▸ ACTIVITY
All of the listing should be output exactly, apart from the pictures.

▸ RECORDED DATA
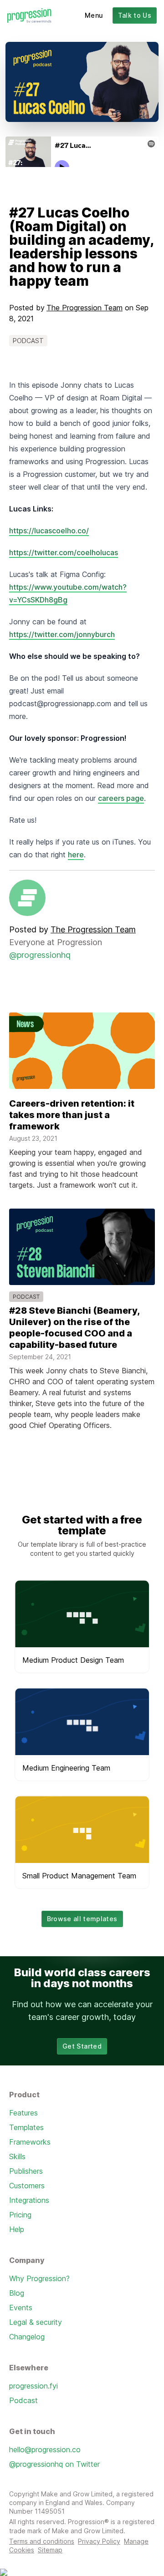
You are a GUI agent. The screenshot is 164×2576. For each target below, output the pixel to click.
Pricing (20, 2214)
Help (16, 2229)
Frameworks (30, 2141)
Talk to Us (135, 15)
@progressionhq (40, 955)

▸ SOLVED EXERCISE
You are a GUI agent. The screenshot is 164×2576. For each target below, output the pixel to click.
Pricing (20, 2214)
Help (16, 2229)
Frameworks (30, 2141)
Talk to Us (135, 15)
@progressionhq (40, 955)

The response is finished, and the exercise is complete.